Alcalá was being flown on a chartered aircraft to the U.S. from Barranquilla, Colombia, after waiving an extradition listening to and agreeing to collaborate with prosecutors, stated the 4 individuals, who spoke on the situation of anonymity to debate actions that had not but been made public.

Alcalá has been dwelling within the coastal metropolis since fleeing Venezuela in 2018 after the invention of a conspiracy that he was secretly main in hopes of ousting Maduro.

After being indicted Thursday, Alcalá shocked many by claiming duty for a stockpile of U.S.-made assault weapons and army tools seized on a freeway in Colombia for what he stated was a deliberate incursion into Venezuela to take away Maduro. With out providing proof, he stated he had a contract with opposition chief Juan Guaidó and his “American advisers” to buy the weapons.


“We had every part prepared,”″ Alcalá stated in a video printed on social media. “However circumstances which have plagued us all through this battle towards the regime generated leaks from the very coronary heart of the opposition, the half that wishes to coexist with Maduro.”

The complicated remarks from somebody who was amongst Maduro’s loudest critics have been seized on by Venezuela’s socialist chief, who accused the DEA of being behind a plan by Alcalá to assassinate him and different political leaders.

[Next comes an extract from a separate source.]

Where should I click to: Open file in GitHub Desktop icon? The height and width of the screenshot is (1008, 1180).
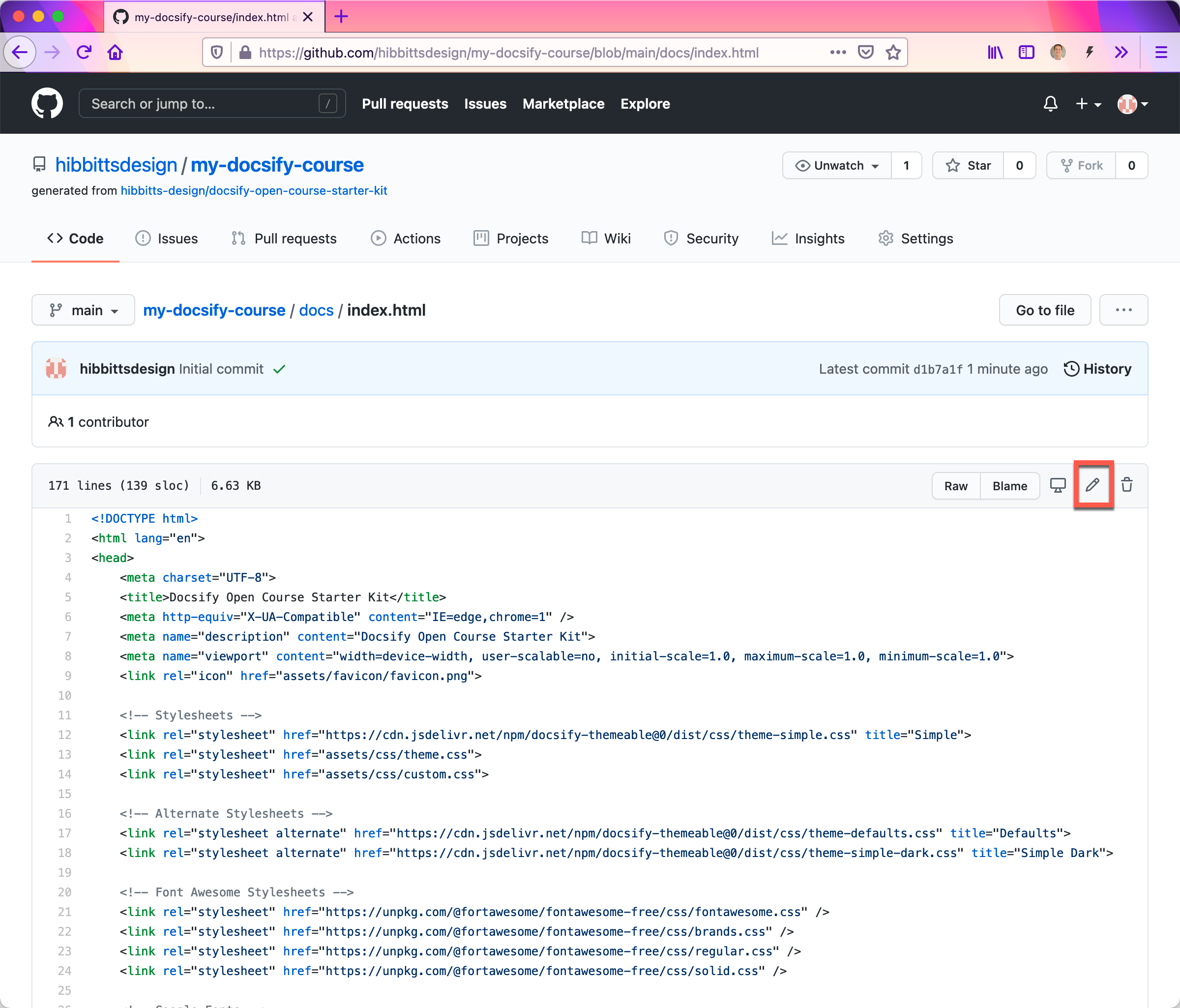pos(1058,485)
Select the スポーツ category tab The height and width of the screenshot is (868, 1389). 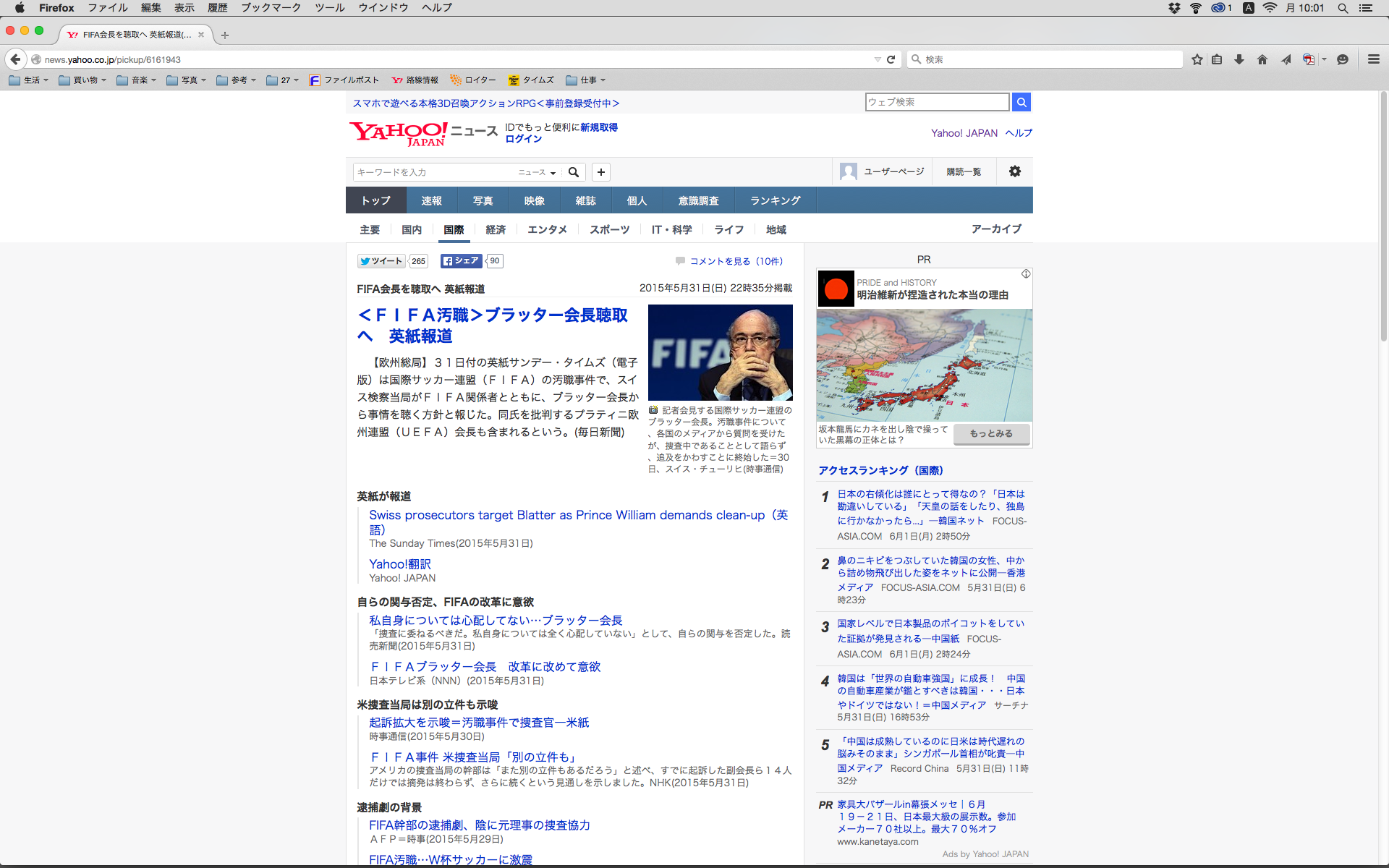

In keeping with the indictment, Alcalá in 2008, when he was a trusted aide to then President Hugo Chávez, was given further duties to coordinate drug shipments with corrupt parts of the Venezuelan army and guerrillas from the Revolutionary Armed Forces of Colombia, which the U.S. listed as a terrorist group.


The DEA referred requests for remark to the Justice Division. Nicole Navas, a Justice Division spokesperson, declined to remark.

Moments earlier than his give up, Alcalá printed a video on social media bidding farewell to his household.

“I face the tasks for my actions with the reality,” he stated.